**Goals:**
(1) In the passage on self-ownership, what is a man's self-possession said to be as real as?
(2) List every way the passage on self-ownership says a man can be subjugated against his will.
(3) Extend the passage on self-ownership, picking up after its final sentence.

**Passage to read:**
= = =

He doesn't reason it, doesn't work out the particulars of it in advance. He never wakens to it, never discovers it. It's not an opinion he arrives at or adopts. His self-possession, his ownness, is essential to what and who he is; it's concrete, non-negotiable, and consistent across all circumstances.
It's real, like the beating of his heart.
A man can be leashed against his will, can be coerced into wearing the shackle, can cringe reflexively when shown the whip, can be born into subordination, but no man ever accepts being property, and -- unless worn down to a nub, made crazy through abuse and deprivation -- will always move away from the yoke when opportunity presents itself.
Not even the slaver, as he appraises man-flesh and affixes a price to it, sees himself as anything other than his own.
Take a moment or more, consider what I'm sayin' here, research the subject. Your task is simple: find a single example of a man who craves slavery, who desires to be property, not because he chooses it but because it's natural to him.
While you're at it, find a single example of fire that freezes.
I expect you'll be as successful with one as you will be the other.
Ownness (a man belongs to himself) is a fact (a true statement; one that jibes with reality).

= = =

**Supplied information:**
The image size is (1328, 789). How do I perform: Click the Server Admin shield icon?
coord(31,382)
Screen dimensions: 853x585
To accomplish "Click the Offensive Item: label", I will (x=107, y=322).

= = =

**Exercise answers:**
(1) The beating of his heart.

(2) He can be leashed against his will, coerced into wearing the shackle, made to cringe reflexively when shown the whip, and born into subordination.

(3)
Now, morality is all about the rightness or wrongness of a man's intent, his choices, his actions and conduct, as he interacts with, or impinges on, another. Seems to me, the validity of a morality rests solely with how well the assessment of wrongness or rightness agrees with reality, or with statements about reality.
So, a moral fact is a true statement; one that aligns with the reality of a man (not his personality, or opinion, or whims, but what is fundamental to him, ownness).
Can I say slavery is wrong is a moral fact?
Yes.
To enslave a man, to make him into property, is wrong not because such a thing is distasteful, or as a matter of opinion, or because utilitarians declare it unbeneficial. Leashing a man is wrong, all the time, everywhere, because the leash violates him, violates what he is.